[Saved entries]
------

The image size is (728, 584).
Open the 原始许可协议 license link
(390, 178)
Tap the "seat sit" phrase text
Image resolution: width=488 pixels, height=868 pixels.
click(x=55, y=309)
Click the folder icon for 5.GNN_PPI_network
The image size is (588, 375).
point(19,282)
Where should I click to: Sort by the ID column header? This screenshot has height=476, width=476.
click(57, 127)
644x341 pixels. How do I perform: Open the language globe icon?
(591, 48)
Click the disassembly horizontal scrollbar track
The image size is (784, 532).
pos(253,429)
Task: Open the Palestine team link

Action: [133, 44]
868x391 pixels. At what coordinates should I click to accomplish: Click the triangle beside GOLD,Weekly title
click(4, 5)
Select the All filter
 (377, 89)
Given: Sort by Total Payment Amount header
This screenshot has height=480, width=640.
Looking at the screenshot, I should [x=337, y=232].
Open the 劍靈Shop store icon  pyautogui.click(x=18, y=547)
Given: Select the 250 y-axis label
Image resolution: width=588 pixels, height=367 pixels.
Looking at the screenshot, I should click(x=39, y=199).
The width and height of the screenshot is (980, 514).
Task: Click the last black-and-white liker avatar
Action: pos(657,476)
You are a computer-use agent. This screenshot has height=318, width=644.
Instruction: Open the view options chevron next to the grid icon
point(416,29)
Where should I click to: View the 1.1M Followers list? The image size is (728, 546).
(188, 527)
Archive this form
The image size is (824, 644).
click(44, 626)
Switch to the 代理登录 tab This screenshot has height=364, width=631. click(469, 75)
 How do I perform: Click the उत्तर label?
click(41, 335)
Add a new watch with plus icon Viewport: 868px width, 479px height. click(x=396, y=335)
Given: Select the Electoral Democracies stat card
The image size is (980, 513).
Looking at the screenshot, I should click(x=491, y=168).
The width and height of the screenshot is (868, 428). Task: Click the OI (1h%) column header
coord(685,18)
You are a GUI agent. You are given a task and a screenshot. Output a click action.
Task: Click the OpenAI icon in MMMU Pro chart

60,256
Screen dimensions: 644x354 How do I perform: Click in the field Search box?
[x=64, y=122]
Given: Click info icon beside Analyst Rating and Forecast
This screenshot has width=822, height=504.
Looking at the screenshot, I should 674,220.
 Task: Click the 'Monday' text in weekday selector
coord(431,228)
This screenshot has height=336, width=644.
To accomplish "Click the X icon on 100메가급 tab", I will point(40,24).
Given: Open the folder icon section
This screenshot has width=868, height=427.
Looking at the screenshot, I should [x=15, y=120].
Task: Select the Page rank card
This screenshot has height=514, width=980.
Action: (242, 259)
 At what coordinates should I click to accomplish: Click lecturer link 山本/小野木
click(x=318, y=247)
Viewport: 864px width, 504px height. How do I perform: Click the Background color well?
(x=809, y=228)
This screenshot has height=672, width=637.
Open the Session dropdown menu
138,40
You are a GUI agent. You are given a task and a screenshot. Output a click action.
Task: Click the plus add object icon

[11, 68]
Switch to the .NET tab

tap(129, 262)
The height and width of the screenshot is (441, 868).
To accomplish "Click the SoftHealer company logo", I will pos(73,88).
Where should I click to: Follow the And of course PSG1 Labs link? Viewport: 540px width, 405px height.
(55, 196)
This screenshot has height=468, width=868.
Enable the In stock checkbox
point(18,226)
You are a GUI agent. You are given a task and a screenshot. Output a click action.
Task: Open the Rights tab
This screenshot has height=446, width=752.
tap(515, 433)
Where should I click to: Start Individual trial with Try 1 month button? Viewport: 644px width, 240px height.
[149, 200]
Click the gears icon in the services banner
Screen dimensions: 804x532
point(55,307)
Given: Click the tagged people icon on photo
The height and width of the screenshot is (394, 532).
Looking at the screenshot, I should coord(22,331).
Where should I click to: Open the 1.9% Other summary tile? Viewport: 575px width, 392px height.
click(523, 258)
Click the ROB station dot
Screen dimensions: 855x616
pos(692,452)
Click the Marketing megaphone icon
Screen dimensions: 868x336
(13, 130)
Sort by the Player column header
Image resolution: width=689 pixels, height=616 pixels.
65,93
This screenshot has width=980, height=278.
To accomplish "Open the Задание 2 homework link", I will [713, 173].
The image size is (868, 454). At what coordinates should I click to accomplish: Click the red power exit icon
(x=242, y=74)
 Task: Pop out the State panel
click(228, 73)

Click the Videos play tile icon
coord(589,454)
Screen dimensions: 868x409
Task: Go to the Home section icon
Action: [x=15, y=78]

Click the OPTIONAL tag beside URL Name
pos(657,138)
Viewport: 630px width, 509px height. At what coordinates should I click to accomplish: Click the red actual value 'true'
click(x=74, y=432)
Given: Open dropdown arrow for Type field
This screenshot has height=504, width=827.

------

- Work item
Set down, exactly as they stand above, the lines starting with the line with "Given: Sort by Total Payment Amount header" and going on through the line with "Given: Select the 250 y-axis label", and no others.

- Result for this task
Given: Sort by Total Payment Amount header
This screenshot has height=480, width=640.
Looking at the screenshot, I should [x=337, y=232].
Open the 劍靈Shop store icon  pyautogui.click(x=18, y=547)
Given: Select the 250 y-axis label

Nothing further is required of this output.